Prendre la torture au sérieux, ou pas.

Au Cambodge ils sont de nouveau en train d’organiser le procès d’un ancien haut-dirigeant des Khmers Rouges pour ses crimes de guerre commis entre 1975-1979 et pour crimes contre l’humanité. L’actuel accusé de ce procès organisé sous l’égide des Nations Unies, Kaing Guek Eav, qui dirigeait un centre de torture Khmer Rouge, a avoué les atrocités commises mais insiste qu’il ne faisait qu’obéir aux ordres. (1)
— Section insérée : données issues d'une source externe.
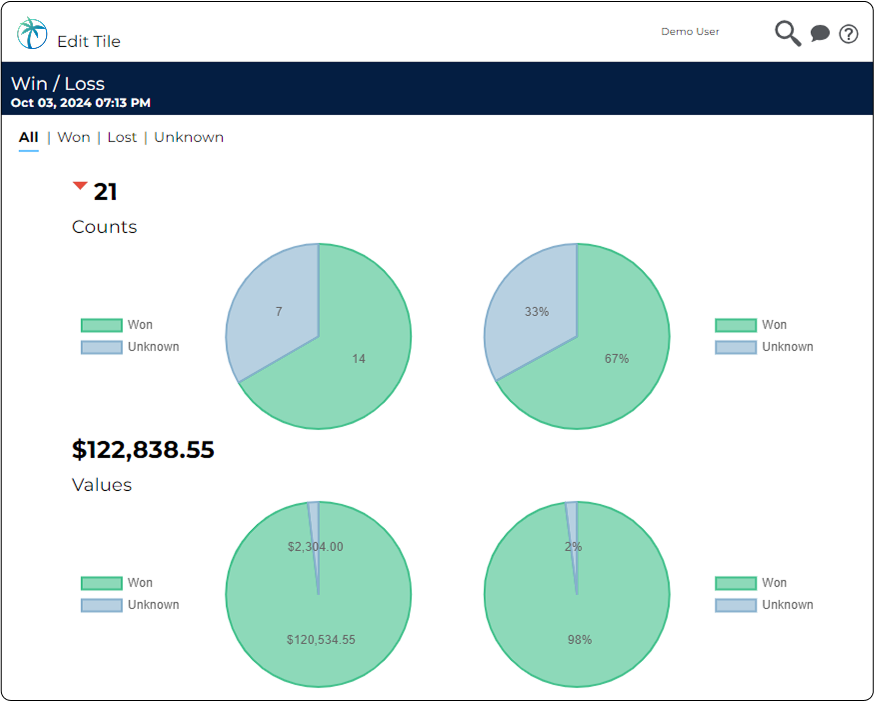Image resolution: width=874 pixels, height=701 pixels.
Task: Click the Demo User account label
Action: pyautogui.click(x=690, y=31)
Comme chacun le sait, le Tribunal de Nuremberg a rejeté cette ligne de défense pour les accusés nazis. Tout le monde le sait, non ? Personne n’accorde plus le moindre crédit à une telle excuse, pas vrai ? On fait même des blagues sur les Nazis en les faisant dire « je ne faisais qu’obéir aux ordres ! » ("Ich habe nur den Befehlen gehorcht !")
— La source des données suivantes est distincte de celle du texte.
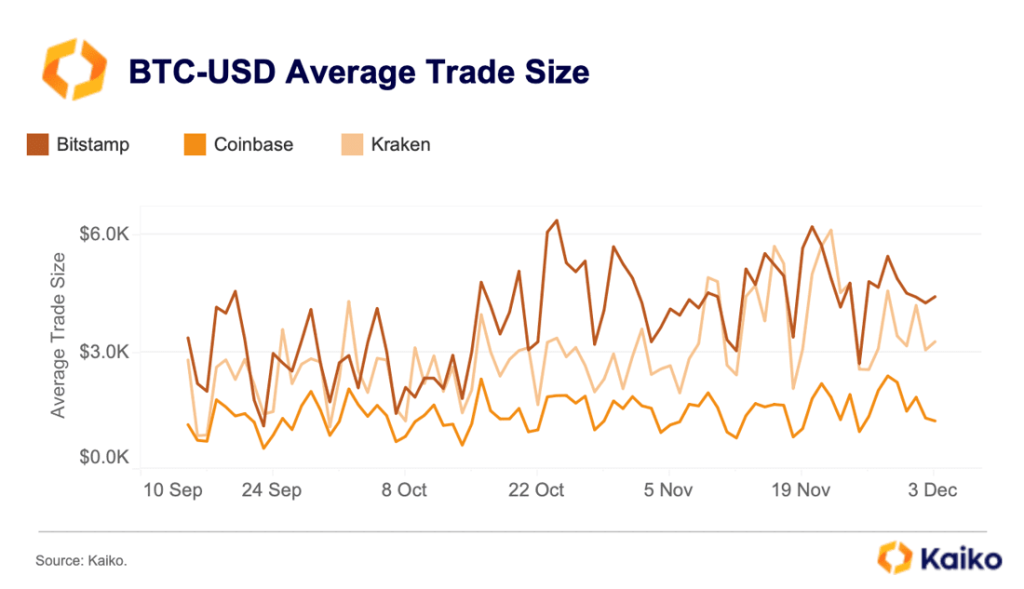Screen dimensions: 1024x589
Task: Select the Coinbase legend label
Action: coord(253,145)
Le problème est que c’est ce même argument qui a été avancé sous les deux administrations, Bush et Obama. Comme le nouveau chef de la CIA, Leon Panetta : « j’ai dit, ainsi que le président, que ceux qui ont agi selon le réglement établi par le Ministre de la Justice sur l’interprétation de la loi (sur la torture) ne seront pas poursuivis. Il est évident que je ne soutiendrai pas une enquête contre eux. Je pense qu’ils ont simplement fait leur travail. » (2) « Agir selon le réglement »… « faire son travail »… sont, bien-sûr, synonymes d’« obéir aux ordres ».
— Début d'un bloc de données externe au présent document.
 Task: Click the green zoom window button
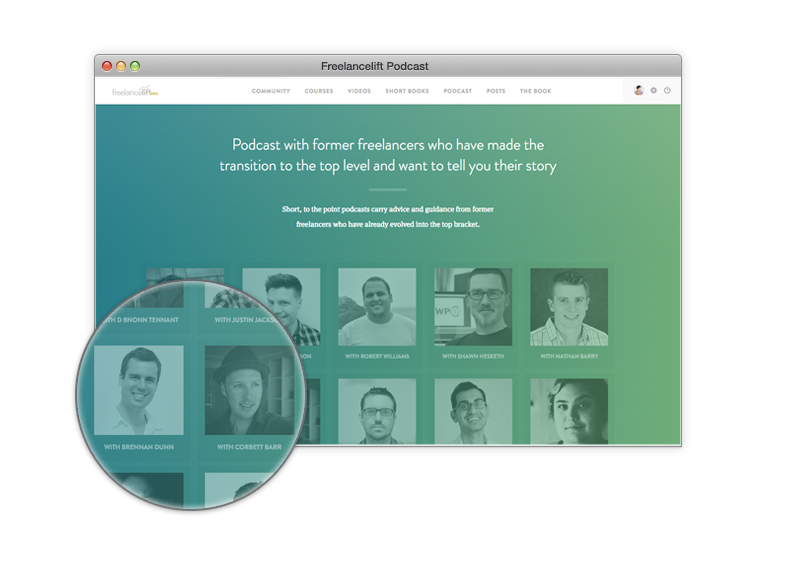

La Convention des Nations Unies contre la Torture (adoptée initialement en 1984), ratifiée par les Etats-Unis, stipule clairement : « aucun ordre d’un officier supérieur ou d’une autorité publique ne pourra être invoqué pour justifier la torture. » La Convention sur la Torture établit l’interdiction de la torture comme un des piliers du droit international, au même titre que l’interdiction de l’esclavage et du génocide.

Bien-sûr, ceux qui « donnent » ces ordres ne sont pas moins coupables. Le jour même de l’investiture d’Obama, le rapporteur spécial des Nations Unies sur la torture a invoqué la Convention en demandant aux Etats-Unis d’inculper l’ancien président George W. Bush ainsi que le Ministre de la Défense Donald Rumsfeld, pour torture et mauvais traitements infligés aux prisonniers de Guantanamo. (3)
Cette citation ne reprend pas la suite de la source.